- Opening Delimiter -
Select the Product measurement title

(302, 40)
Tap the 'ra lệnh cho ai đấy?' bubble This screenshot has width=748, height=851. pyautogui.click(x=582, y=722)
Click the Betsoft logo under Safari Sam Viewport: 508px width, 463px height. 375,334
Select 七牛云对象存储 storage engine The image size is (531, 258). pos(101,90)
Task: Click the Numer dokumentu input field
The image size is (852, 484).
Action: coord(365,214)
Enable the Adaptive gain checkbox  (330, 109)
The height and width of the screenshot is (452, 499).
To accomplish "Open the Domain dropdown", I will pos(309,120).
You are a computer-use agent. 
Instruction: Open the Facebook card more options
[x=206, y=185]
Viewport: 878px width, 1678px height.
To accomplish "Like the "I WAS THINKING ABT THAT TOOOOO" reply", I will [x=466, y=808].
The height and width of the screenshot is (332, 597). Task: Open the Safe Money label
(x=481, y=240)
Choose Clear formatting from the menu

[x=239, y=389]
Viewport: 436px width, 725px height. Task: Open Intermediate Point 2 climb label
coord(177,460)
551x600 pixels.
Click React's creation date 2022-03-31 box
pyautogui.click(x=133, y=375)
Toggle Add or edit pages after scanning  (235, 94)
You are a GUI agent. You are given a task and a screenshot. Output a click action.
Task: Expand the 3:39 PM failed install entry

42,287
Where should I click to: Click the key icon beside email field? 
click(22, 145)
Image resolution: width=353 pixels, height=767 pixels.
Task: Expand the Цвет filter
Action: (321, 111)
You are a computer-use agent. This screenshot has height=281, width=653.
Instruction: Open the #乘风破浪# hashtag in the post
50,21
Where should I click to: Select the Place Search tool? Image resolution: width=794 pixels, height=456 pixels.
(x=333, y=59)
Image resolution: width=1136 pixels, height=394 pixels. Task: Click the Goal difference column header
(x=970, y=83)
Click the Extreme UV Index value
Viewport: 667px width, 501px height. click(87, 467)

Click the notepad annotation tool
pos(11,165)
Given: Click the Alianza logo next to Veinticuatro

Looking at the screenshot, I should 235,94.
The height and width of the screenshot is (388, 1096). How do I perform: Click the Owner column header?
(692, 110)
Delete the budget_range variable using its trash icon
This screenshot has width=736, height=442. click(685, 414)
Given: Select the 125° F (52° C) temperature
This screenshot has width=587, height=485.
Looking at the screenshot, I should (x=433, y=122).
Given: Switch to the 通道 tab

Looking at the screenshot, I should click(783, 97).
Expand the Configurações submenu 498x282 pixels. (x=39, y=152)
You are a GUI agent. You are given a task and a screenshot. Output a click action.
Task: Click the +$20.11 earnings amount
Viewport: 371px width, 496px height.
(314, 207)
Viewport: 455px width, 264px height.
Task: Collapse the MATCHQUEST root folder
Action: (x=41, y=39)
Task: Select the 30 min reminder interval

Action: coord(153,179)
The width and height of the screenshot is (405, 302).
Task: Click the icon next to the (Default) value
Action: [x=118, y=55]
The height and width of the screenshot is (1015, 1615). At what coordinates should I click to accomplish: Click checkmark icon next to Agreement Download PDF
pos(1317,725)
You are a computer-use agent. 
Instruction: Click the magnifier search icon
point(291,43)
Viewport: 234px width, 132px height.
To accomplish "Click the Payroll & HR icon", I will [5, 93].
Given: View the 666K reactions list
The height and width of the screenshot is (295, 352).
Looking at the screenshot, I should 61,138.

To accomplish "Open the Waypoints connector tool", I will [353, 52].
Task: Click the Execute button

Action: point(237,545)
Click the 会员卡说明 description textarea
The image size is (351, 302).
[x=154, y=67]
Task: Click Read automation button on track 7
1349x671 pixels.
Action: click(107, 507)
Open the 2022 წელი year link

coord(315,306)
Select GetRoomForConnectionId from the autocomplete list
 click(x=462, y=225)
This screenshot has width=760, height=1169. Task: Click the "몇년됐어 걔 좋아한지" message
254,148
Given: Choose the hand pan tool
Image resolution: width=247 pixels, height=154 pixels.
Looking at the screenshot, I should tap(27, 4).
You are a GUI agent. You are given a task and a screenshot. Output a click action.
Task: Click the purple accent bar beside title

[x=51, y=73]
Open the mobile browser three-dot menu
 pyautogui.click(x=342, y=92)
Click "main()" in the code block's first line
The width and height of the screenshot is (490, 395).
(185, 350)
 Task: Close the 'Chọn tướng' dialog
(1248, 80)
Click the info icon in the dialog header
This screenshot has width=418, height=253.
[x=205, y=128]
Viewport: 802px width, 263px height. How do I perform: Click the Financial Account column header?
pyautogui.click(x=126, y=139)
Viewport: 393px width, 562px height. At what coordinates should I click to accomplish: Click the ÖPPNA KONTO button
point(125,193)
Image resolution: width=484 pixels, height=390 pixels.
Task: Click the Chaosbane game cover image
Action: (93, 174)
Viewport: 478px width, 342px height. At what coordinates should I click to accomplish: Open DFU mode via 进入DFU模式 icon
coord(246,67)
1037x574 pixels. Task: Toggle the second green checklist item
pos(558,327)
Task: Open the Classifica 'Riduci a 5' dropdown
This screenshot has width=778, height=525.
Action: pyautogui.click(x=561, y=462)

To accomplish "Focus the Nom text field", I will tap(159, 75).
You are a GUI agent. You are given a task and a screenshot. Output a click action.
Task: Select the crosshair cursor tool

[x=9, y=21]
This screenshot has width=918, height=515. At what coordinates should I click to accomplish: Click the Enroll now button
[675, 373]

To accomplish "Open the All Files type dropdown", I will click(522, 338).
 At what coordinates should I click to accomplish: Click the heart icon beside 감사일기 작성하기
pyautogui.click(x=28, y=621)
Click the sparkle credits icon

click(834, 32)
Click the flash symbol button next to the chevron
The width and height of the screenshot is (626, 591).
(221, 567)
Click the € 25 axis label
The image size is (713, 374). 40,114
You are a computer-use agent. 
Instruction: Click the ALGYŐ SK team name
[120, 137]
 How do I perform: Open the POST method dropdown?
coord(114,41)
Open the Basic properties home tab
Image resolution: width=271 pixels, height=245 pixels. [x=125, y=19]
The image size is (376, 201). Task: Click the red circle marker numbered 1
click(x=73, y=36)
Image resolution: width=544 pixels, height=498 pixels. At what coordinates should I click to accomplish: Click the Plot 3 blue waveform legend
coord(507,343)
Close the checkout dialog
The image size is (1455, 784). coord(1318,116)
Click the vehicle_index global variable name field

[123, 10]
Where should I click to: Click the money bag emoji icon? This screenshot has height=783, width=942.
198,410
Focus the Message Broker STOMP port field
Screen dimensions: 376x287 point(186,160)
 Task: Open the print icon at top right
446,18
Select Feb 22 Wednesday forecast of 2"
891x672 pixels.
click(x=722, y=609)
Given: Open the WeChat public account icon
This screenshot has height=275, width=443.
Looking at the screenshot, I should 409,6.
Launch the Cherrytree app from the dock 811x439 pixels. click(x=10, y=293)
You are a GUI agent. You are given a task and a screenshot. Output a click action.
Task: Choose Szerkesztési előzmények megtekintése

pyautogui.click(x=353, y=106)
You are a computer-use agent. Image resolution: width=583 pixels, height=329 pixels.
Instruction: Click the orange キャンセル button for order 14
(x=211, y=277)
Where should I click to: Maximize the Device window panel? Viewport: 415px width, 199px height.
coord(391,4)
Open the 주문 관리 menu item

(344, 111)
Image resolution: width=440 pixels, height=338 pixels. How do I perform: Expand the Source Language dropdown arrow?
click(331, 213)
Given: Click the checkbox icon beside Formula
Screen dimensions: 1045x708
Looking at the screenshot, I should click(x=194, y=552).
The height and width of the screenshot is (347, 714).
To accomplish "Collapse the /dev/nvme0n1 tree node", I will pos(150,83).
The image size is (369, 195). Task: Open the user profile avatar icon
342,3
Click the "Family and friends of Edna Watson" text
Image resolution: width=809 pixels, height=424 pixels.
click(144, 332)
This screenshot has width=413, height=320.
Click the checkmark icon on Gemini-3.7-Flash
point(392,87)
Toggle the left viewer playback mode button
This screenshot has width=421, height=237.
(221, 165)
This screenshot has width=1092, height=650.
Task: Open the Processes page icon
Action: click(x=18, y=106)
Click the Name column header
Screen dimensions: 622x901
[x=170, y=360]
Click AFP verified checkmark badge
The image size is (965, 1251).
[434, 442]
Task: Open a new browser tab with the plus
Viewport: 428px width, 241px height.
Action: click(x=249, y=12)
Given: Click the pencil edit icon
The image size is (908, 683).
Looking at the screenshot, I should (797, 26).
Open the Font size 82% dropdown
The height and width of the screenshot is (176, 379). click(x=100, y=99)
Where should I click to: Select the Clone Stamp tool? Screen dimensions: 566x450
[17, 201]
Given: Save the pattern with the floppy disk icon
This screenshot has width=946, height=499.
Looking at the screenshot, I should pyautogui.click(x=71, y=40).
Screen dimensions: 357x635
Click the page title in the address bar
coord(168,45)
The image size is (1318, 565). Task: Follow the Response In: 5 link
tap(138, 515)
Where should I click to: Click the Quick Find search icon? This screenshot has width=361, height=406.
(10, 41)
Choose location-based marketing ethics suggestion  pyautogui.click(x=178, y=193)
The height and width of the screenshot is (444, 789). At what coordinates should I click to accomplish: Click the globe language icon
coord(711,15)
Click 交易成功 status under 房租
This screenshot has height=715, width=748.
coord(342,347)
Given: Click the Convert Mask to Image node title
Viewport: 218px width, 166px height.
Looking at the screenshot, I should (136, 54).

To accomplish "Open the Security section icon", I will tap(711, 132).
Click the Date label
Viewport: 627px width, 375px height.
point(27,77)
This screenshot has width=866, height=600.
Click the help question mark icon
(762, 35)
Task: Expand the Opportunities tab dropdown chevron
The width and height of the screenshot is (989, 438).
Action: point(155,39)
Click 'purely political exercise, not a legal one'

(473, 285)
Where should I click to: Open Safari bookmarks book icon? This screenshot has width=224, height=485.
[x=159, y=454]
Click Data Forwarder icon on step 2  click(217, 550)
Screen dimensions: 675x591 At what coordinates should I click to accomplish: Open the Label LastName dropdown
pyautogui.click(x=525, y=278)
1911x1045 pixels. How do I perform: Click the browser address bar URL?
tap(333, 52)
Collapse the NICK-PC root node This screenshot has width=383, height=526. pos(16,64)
- Closing Delimiter -
# Required action:
Only the lines from the one containing "The height and width of the screenshot is (347, 714)." through the one containing "Given: Click the Convert" are to be retyped, both boundary lines included, with no other material.

# Answer below:
The height and width of the screenshot is (347, 714).
To accomplish "Collapse the /dev/nvme0n1 tree node", I will pos(150,83).
The image size is (369, 195). Task: Open the user profile avatar icon
342,3
Click the "Family and friends of Edna Watson" text
Image resolution: width=809 pixels, height=424 pixels.
click(144, 332)
This screenshot has width=413, height=320.
Click the checkmark icon on Gemini-3.7-Flash
point(392,87)
Toggle the left viewer playback mode button
This screenshot has width=421, height=237.
(221, 165)
This screenshot has width=1092, height=650.
Task: Open the Processes page icon
Action: click(x=18, y=106)
Click the Name column header
Screen dimensions: 622x901
[x=170, y=360]
Click AFP verified checkmark badge
The image size is (965, 1251).
[434, 442]
Task: Open a new browser tab with the plus
Viewport: 428px width, 241px height.
Action: click(x=249, y=12)
Given: Click the pencil edit icon
The image size is (908, 683).
Looking at the screenshot, I should (797, 26).
Open the Font size 82% dropdown
The height and width of the screenshot is (176, 379). click(x=100, y=99)
Where should I click to: Select the Clone Stamp tool? Screen dimensions: 566x450
[17, 201]
Given: Save the pattern with the floppy disk icon
This screenshot has width=946, height=499.
Looking at the screenshot, I should pyautogui.click(x=71, y=40).
Screen dimensions: 357x635
Click the page title in the address bar
coord(168,45)
The image size is (1318, 565). Task: Follow the Response In: 5 link
tap(138, 515)
Where should I click to: Click the Quick Find search icon? This screenshot has width=361, height=406.
(10, 41)
Choose location-based marketing ethics suggestion  pyautogui.click(x=178, y=193)
The height and width of the screenshot is (444, 789). At what coordinates should I click to accomplish: Click the globe language icon
coord(711,15)
Click 交易成功 status under 房租
This screenshot has height=715, width=748.
coord(342,347)
Given: Click the Convert Mask to Image node title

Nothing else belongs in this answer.